Assignment
Each entry must appear in the answer exactly as written.

Items from a dataset
- Opening Delimiter -

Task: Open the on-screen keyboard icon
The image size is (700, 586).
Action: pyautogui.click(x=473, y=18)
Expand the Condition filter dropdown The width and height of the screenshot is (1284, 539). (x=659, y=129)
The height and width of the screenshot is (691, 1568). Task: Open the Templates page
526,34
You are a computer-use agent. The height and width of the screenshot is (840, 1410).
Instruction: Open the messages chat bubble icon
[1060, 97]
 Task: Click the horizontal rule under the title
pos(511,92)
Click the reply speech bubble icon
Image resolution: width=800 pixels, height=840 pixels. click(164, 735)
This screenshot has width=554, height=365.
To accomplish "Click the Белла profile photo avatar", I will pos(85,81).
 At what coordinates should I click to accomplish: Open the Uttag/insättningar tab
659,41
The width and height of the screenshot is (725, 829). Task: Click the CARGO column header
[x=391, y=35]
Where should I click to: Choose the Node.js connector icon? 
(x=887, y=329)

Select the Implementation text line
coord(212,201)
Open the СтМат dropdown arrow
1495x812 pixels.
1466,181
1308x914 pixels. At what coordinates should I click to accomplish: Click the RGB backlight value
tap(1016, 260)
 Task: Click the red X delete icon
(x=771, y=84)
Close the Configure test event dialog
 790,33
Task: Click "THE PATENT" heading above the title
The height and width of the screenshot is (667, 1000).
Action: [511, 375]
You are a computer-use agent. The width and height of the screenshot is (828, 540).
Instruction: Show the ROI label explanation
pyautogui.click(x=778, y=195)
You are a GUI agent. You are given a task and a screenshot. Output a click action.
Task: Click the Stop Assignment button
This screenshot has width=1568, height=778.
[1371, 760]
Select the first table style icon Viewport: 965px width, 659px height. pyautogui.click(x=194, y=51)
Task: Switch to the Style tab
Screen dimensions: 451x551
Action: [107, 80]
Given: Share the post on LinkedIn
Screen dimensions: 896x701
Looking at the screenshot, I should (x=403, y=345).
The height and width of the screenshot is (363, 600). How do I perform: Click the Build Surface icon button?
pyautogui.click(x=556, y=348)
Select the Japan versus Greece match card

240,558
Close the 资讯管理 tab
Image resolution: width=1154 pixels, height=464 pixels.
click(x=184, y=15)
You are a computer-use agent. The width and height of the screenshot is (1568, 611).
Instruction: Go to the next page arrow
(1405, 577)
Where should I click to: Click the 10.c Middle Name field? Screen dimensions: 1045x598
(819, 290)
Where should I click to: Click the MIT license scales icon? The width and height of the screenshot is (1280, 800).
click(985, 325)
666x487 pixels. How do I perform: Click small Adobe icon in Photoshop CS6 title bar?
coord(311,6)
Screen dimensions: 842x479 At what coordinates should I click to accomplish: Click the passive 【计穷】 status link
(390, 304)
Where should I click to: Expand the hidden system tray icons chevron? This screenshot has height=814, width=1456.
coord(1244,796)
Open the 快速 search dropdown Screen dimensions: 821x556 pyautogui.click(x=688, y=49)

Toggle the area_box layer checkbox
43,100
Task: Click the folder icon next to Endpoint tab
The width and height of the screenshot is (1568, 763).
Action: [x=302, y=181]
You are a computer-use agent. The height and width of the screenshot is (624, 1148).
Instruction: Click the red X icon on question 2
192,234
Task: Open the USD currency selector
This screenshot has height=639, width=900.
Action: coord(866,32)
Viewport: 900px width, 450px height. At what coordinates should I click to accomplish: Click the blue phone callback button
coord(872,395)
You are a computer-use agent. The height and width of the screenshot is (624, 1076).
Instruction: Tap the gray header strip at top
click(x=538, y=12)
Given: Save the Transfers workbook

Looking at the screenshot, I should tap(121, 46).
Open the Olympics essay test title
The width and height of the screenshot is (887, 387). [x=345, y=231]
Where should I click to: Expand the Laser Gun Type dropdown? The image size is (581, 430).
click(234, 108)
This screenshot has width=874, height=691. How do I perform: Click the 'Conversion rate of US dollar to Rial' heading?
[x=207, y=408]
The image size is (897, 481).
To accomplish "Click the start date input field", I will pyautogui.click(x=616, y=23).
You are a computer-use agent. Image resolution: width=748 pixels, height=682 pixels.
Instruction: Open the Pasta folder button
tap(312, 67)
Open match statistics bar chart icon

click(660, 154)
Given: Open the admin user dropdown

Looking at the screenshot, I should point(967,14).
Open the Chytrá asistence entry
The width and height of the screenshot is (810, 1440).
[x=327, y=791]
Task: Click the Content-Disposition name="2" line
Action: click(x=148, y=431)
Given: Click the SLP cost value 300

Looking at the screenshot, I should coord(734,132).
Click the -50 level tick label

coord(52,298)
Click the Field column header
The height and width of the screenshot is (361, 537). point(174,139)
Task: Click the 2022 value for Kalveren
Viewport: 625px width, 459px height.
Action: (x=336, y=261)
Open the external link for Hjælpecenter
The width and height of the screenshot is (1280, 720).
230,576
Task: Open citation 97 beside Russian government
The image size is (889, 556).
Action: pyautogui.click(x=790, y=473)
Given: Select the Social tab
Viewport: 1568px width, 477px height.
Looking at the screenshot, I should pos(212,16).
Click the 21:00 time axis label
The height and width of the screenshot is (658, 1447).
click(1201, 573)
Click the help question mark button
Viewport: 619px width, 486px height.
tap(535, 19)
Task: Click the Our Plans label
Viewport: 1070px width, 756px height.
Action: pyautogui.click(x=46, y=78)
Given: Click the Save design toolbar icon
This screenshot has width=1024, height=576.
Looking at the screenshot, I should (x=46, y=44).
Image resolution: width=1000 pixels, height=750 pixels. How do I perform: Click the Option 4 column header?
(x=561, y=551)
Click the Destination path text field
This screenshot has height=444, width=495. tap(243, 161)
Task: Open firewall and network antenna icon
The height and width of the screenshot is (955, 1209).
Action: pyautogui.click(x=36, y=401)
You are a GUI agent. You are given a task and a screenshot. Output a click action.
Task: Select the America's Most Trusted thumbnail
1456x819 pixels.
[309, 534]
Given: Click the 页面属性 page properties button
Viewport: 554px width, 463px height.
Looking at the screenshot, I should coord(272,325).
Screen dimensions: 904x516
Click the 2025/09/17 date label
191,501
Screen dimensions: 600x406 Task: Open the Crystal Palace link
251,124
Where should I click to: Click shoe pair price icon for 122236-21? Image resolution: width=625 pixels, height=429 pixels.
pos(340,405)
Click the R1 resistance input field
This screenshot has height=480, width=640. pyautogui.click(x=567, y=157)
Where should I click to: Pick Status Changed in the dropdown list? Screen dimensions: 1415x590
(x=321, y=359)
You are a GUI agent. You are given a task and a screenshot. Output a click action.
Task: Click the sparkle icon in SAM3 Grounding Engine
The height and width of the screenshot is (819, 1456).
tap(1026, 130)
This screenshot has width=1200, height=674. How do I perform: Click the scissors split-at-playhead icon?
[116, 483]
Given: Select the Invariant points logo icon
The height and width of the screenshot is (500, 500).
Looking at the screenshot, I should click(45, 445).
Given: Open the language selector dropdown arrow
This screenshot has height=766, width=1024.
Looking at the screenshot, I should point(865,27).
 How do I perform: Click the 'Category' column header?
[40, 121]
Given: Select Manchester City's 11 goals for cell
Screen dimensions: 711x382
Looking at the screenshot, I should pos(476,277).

- Closing Delimiter -

Response for this exercise
Task: Open the on-screen keyboard icon
The image size is (700, 586).
Action: pyautogui.click(x=473, y=18)
Expand the Condition filter dropdown The width and height of the screenshot is (1284, 539). (x=659, y=129)
The height and width of the screenshot is (691, 1568). Task: Open the Templates page
526,34
You are a computer-use agent. The height and width of the screenshot is (840, 1410).
Instruction: Open the messages chat bubble icon
[1060, 97]
 Task: Click the horizontal rule under the title
pos(511,92)
Click the reply speech bubble icon
Image resolution: width=800 pixels, height=840 pixels. click(164, 735)
This screenshot has width=554, height=365.
To accomplish "Click the Белла profile photo avatar", I will pos(85,81).
 At what coordinates should I click to accomplish: Open the Uttag/insättningar tab
659,41
The width and height of the screenshot is (725, 829). Task: Click the CARGO column header
[x=391, y=35]
Where should I click to: Choose the Node.js connector icon? 
(x=887, y=329)

Select the Implementation text line
coord(212,201)
Open the СтМат dropdown arrow
1495x812 pixels.
1466,181
1308x914 pixels. At what coordinates should I click to accomplish: Click the RGB backlight value
tap(1016, 260)
 Task: Click the red X delete icon
(x=771, y=84)
Close the Configure test event dialog
 790,33
Task: Click "THE PATENT" heading above the title
The height and width of the screenshot is (667, 1000).
Action: [511, 375]
You are a computer-use agent. The width and height of the screenshot is (828, 540).
Instruction: Show the ROI label explanation
pyautogui.click(x=778, y=195)
You are a GUI agent. You are given a task and a screenshot. Output a click action.
Task: Click the Stop Assignment button
This screenshot has width=1568, height=778.
[1371, 760]
Select the first table style icon Viewport: 965px width, 659px height. pyautogui.click(x=194, y=51)
Task: Switch to the Style tab
Screen dimensions: 451x551
Action: [107, 80]
Given: Share the post on LinkedIn
Screen dimensions: 896x701
Looking at the screenshot, I should (x=403, y=345).
The height and width of the screenshot is (363, 600). How do I perform: Click the Build Surface icon button?
pyautogui.click(x=556, y=348)
Select the Japan versus Greece match card

240,558
Close the 资讯管理 tab
Image resolution: width=1154 pixels, height=464 pixels.
click(x=184, y=15)
You are a computer-use agent. The width and height of the screenshot is (1568, 611).
Instruction: Go to the next page arrow
(1405, 577)
Where should I click to: Click the 10.c Middle Name field? Screen dimensions: 1045x598
(819, 290)
Where should I click to: Click the MIT license scales icon? The width and height of the screenshot is (1280, 800).
click(985, 325)
666x487 pixels. How do I perform: Click small Adobe icon in Photoshop CS6 title bar?
coord(311,6)
Screen dimensions: 842x479 At what coordinates should I click to accomplish: Click the passive 【计穷】 status link
(390, 304)
Where should I click to: Expand the hidden system tray icons chevron? This screenshot has height=814, width=1456.
coord(1244,796)
Open the 快速 search dropdown Screen dimensions: 821x556 pyautogui.click(x=688, y=49)

Toggle the area_box layer checkbox
43,100
Task: Click the folder icon next to Endpoint tab
The width and height of the screenshot is (1568, 763).
Action: [x=302, y=181]
You are a computer-use agent. The height and width of the screenshot is (624, 1148).
Instruction: Click the red X icon on question 2
192,234
Task: Open the USD currency selector
This screenshot has height=639, width=900.
Action: coord(866,32)
Viewport: 900px width, 450px height. At what coordinates should I click to accomplish: Click the blue phone callback button
coord(872,395)
You are a computer-use agent. The height and width of the screenshot is (624, 1076).
Instruction: Tap the gray header strip at top
click(x=538, y=12)
Given: Save the Transfers workbook

Looking at the screenshot, I should tap(121, 46).
Open the Olympics essay test title
The width and height of the screenshot is (887, 387). [x=345, y=231]
Where should I click to: Expand the Laser Gun Type dropdown? The image size is (581, 430).
click(234, 108)
This screenshot has width=874, height=691. How do I perform: Click the 'Conversion rate of US dollar to Rial' heading?
[x=207, y=408]
The image size is (897, 481).
To accomplish "Click the start date input field", I will pyautogui.click(x=616, y=23).
You are a computer-use agent. Image resolution: width=748 pixels, height=682 pixels.
Instruction: Open the Pasta folder button
tap(312, 67)
Open match statistics bar chart icon

click(660, 154)
Given: Open the admin user dropdown

Looking at the screenshot, I should point(967,14).
Open the Chytrá asistence entry
The width and height of the screenshot is (810, 1440).
[x=327, y=791]
Task: Click the Content-Disposition name="2" line
Action: click(x=148, y=431)
Given: Click the SLP cost value 300

Looking at the screenshot, I should coord(734,132).
Click the -50 level tick label

coord(52,298)
Click the Field column header
The height and width of the screenshot is (361, 537). point(174,139)
Task: Click the 2022 value for Kalveren
Viewport: 625px width, 459px height.
Action: (x=336, y=261)
Open the external link for Hjælpecenter
The width and height of the screenshot is (1280, 720).
230,576
Task: Open citation 97 beside Russian government
The image size is (889, 556).
Action: pyautogui.click(x=790, y=473)
Given: Select the Social tab
Viewport: 1568px width, 477px height.
Looking at the screenshot, I should pos(212,16).
Click the 21:00 time axis label
The height and width of the screenshot is (658, 1447).
click(1201, 573)
Click the help question mark button
Viewport: 619px width, 486px height.
tap(535, 19)
Task: Click the Our Plans label
Viewport: 1070px width, 756px height.
Action: pyautogui.click(x=46, y=78)
Given: Click the Save design toolbar icon
This screenshot has width=1024, height=576.
Looking at the screenshot, I should (x=46, y=44).
Image resolution: width=1000 pixels, height=750 pixels. How do I perform: Click the Option 4 column header?
(x=561, y=551)
Click the Destination path text field
This screenshot has height=444, width=495. tap(243, 161)
Task: Open firewall and network antenna icon
The height and width of the screenshot is (955, 1209).
Action: pyautogui.click(x=36, y=401)
You are a GUI agent. You are given a task and a screenshot. Output a click action.
Task: Select the America's Most Trusted thumbnail
1456x819 pixels.
[309, 534]
Given: Click the 页面属性 page properties button
Viewport: 554px width, 463px height.
Looking at the screenshot, I should coord(272,325).
Screen dimensions: 904x516
Click the 2025/09/17 date label
191,501
Screen dimensions: 600x406 Task: Open the Crystal Palace link
251,124
Where should I click to: Click shoe pair price icon for 122236-21? Image resolution: width=625 pixels, height=429 pixels.
pos(340,405)
Click the R1 resistance input field
This screenshot has height=480, width=640. pyautogui.click(x=567, y=157)
Where should I click to: Pick Status Changed in the dropdown list? Screen dimensions: 1415x590
(x=321, y=359)
You are a GUI agent. You are given a task and a screenshot. Output a click action.
Task: Click the sparkle icon in SAM3 Grounding Engine
The height and width of the screenshot is (819, 1456).
tap(1026, 130)
This screenshot has width=1200, height=674. How do I perform: Click the scissors split-at-playhead icon?
[116, 483]
Given: Select the Invariant points logo icon
The height and width of the screenshot is (500, 500).
Looking at the screenshot, I should click(45, 445).
Given: Open the language selector dropdown arrow
This screenshot has height=766, width=1024.
Looking at the screenshot, I should point(865,27).
 How do I perform: Click the 'Category' column header?
[40, 121]
Given: Select Manchester City's 11 goals for cell
Screen dimensions: 711x382
Looking at the screenshot, I should pos(476,277).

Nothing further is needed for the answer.